Tumor cell‐intrinsic SETD2 loss reprograms neutrophils via AKT activation‐mediated CXCL1 and GM‐CSF. A) Heatmap of RNA‐Seq data comparing the expression of cytokine‐ and chemokine‐encoding genes between Setd2 WT and Setd2 KO pancreatic tumor cells. B) ELISA analysis of CXCL1 levels in the supernatant of Setd2 WT and Setd2 KO cells. C) Neutrophil chemotaxis assay using 20% conditioned medium from Setd2 KO cells with or without CXCR2 inhibitor. D) PD‐L1 levels on neutrophils upon treatment with M‐CSF and GM‐CSF for 24 h. E) ELISA analysis of GM‐CSF levels in the supernatant of Setd2 WT and Setd2 KO cells. F) Neutrophils were treated with conditioned medium (CM) from Setd2 KO cells neutralized with GM‐CSF antibody or control IgG for 6 h. PD‐L1 levels on neutrophils were determined after 24 h. G) Representative plot (left) and statistical analysis (right) of IFNγ production and surface PD‐1 of CD8+ T cells from the indicated coculture groups.

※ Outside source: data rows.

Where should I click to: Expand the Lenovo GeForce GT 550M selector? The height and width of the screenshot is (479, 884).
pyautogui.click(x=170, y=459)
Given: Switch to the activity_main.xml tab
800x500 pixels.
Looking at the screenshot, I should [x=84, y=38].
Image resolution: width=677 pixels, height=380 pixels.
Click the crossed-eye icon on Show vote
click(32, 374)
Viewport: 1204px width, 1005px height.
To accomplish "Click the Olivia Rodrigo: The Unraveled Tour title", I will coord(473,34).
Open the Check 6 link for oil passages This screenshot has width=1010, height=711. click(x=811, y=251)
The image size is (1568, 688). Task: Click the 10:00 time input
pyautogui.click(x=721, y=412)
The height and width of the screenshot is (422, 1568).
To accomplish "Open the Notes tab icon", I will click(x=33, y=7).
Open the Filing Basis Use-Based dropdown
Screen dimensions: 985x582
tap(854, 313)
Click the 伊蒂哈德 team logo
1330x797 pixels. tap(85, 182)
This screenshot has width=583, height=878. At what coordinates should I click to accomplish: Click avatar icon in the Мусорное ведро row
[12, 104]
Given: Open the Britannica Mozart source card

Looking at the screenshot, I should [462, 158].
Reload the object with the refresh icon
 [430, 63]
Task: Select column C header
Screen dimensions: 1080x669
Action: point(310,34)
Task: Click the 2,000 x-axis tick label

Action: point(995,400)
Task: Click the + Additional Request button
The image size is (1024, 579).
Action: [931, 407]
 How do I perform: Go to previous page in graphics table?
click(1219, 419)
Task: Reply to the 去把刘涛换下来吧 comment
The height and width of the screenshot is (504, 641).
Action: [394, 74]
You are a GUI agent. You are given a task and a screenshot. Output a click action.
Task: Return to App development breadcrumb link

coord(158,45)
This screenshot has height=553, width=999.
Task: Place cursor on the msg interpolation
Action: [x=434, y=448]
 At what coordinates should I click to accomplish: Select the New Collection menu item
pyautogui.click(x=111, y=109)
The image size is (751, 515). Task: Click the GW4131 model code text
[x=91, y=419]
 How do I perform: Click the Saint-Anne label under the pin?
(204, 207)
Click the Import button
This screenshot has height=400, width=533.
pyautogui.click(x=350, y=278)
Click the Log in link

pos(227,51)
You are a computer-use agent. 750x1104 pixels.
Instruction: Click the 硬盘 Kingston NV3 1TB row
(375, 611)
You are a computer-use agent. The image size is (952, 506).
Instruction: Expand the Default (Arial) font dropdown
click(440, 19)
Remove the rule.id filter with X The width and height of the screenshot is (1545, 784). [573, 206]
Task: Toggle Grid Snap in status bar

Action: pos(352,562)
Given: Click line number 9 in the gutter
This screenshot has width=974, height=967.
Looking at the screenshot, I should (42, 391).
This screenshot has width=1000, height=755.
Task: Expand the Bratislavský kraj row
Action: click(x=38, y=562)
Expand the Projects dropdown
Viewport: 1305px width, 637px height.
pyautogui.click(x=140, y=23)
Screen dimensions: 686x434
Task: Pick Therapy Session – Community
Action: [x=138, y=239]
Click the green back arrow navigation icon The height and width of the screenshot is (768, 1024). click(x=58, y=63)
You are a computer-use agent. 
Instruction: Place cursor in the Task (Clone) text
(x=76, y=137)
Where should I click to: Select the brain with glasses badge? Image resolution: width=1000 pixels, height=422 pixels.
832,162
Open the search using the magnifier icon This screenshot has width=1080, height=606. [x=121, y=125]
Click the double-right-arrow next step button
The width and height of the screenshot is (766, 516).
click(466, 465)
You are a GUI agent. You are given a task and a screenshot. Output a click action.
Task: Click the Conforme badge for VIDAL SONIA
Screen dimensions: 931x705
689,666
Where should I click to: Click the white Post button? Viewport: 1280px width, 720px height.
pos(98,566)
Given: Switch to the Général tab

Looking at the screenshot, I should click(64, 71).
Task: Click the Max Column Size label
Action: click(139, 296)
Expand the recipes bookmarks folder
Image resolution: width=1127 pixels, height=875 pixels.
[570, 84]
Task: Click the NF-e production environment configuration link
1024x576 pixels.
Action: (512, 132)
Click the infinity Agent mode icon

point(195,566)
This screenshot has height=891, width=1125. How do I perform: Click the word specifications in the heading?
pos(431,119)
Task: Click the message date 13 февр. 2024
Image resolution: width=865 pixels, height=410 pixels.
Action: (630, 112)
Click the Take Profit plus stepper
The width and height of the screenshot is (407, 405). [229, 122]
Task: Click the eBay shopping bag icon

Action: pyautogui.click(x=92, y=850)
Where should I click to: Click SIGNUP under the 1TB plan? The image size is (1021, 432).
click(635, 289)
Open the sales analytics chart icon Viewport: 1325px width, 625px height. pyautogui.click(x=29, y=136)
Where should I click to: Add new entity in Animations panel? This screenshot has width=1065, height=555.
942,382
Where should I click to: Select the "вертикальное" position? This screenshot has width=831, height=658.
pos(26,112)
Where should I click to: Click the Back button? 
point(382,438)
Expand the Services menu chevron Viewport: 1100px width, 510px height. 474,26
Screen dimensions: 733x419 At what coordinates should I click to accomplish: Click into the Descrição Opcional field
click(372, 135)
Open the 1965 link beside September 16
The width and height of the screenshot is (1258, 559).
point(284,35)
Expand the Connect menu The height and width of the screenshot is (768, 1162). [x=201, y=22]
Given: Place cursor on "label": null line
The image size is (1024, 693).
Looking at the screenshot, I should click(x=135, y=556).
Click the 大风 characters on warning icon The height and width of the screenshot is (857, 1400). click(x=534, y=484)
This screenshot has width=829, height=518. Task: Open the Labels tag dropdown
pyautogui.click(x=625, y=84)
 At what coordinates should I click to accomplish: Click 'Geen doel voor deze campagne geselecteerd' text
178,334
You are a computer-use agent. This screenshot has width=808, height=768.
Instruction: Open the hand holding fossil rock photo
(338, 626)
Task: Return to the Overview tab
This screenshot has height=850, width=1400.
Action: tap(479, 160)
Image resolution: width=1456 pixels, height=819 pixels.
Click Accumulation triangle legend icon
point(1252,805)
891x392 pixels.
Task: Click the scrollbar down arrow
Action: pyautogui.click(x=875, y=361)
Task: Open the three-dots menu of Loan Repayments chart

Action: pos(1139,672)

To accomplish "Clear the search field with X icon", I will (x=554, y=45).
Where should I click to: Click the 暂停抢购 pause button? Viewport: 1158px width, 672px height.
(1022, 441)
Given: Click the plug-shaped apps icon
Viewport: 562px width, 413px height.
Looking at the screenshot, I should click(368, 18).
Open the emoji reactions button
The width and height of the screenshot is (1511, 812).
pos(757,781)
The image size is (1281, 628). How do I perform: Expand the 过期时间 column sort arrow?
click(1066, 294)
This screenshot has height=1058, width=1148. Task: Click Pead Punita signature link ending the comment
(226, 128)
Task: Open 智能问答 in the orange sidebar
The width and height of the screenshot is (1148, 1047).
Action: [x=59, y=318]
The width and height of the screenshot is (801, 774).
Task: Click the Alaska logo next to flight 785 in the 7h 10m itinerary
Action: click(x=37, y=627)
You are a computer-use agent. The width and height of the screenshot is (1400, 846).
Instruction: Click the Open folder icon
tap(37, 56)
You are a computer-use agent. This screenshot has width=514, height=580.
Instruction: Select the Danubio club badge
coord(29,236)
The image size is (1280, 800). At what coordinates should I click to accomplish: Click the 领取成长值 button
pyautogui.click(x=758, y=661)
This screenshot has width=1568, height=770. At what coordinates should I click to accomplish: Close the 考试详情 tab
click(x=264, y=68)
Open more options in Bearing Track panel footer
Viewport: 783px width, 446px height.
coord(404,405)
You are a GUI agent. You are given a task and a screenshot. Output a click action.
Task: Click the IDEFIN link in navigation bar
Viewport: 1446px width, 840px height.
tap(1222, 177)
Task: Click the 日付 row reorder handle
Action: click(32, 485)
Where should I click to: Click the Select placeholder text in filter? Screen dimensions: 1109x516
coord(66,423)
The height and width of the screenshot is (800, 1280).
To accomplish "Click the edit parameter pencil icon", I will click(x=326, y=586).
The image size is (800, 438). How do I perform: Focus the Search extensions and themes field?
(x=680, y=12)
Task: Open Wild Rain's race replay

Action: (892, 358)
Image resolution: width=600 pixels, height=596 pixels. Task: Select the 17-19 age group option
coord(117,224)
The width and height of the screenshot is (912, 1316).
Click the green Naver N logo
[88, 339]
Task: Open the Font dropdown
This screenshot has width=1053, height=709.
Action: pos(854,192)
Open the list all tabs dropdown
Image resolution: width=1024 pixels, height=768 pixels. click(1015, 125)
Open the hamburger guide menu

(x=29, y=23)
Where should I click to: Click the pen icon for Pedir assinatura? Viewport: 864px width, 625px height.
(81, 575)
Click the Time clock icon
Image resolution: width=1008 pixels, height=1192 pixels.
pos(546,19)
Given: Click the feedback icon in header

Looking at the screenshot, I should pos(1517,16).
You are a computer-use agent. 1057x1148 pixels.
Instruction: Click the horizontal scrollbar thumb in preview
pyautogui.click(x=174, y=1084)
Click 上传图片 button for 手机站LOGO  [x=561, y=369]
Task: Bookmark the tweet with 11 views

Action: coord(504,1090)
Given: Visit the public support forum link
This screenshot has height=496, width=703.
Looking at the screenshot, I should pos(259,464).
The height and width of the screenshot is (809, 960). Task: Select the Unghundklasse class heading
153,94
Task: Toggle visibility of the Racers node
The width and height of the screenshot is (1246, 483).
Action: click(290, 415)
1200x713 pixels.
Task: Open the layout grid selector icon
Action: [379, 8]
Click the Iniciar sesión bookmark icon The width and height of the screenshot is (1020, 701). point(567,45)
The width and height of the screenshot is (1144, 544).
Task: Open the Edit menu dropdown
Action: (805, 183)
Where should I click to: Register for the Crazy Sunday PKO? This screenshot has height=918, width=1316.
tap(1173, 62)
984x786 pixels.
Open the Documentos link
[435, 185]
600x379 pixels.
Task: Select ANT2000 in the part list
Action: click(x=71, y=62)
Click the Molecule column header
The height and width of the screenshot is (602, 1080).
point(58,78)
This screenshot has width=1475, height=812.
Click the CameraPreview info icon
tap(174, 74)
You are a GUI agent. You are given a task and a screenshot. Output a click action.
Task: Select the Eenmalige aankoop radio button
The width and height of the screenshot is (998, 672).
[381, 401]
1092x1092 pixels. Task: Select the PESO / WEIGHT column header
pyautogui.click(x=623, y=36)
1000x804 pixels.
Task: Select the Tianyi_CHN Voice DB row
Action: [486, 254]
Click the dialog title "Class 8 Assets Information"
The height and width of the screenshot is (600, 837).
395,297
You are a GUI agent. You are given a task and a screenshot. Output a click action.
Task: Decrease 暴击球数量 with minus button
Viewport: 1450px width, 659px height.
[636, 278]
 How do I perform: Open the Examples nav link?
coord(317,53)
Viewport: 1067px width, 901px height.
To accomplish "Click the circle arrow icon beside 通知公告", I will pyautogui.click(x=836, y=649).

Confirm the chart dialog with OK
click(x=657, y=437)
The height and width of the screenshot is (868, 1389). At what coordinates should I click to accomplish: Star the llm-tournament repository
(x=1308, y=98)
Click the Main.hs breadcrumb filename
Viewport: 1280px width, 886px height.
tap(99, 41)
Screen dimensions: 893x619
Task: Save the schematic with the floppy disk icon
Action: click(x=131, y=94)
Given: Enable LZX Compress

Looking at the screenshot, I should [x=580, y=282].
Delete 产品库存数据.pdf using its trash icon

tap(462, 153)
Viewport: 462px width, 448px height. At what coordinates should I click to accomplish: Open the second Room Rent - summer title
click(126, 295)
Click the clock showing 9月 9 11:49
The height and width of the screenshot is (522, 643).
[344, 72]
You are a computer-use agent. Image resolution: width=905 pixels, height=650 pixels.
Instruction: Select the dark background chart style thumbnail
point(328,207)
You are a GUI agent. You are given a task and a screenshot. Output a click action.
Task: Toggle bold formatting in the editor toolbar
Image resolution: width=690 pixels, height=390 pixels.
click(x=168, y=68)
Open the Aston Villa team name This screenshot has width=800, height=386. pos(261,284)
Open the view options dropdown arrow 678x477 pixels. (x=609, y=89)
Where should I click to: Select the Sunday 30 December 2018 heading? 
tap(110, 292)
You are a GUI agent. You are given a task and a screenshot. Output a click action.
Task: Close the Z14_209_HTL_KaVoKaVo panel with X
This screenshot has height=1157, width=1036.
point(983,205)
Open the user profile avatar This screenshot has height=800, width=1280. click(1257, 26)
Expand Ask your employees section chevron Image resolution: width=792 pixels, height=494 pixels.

H) E‐cadherin, phosphorylation and total AKT, H3K36me3, and GAPDH levels in orthotopic Setd2 WT and Setd2 KO pancreatic tumors were analyzed by western blot. I) IHC staining of CXCL1 (green), phosphorylated AKT (purple), and H3K36me3 (red) in pancreatic tissue from KC and KSC mice. Scale bars = 100 µm and 20 µm (for inset). J,K) Setd2 WT and Setd2 KO cells were treated with LY294002 (PI3Ki, 500 nM), MK2206 (pAKTi, 500 nM), or DMSO as a control for 24 h. Left, the mRNA levels of J) Cxcl1 and K) Csf2 were determined with qPCR assay. Right panel, ELISA analyses of J) CXCL1 and K) GM‐CSF levels in the supernatant of Setd2 WT and Setd2 KO cells. L) Orthotopic Setd2 KO tumor‐bearing mice were treated with pAKTi (200 mM kg−1, every other day), CXCR2i (1 mg kg−1, every other day), the combination and DMSO as a control for 10 days. Pancreatic tissues were collected for H&E staining (left) and lesion area quantification (right). Representative flow cytometry plots and proportion of neutrophils and macrophages from the indicated groups (n = 3 per group). The experiments had three replicates and were repeated three times (B–G, J–K). Data are represented as the mean ± SD (B–G, and J–K) or mean ± SEM (L). Statistical differences were determined with unpaired Student's t test in (B,C and E–G) and one‐way ANOVA and Tukey's multiple comparisons test in (D, and J–L). ns, P value > 0.05; *, 0.01 < P value ≤ 0.05; **, 0.001 < P value < 0.01; ***, P value ≤ 0.001.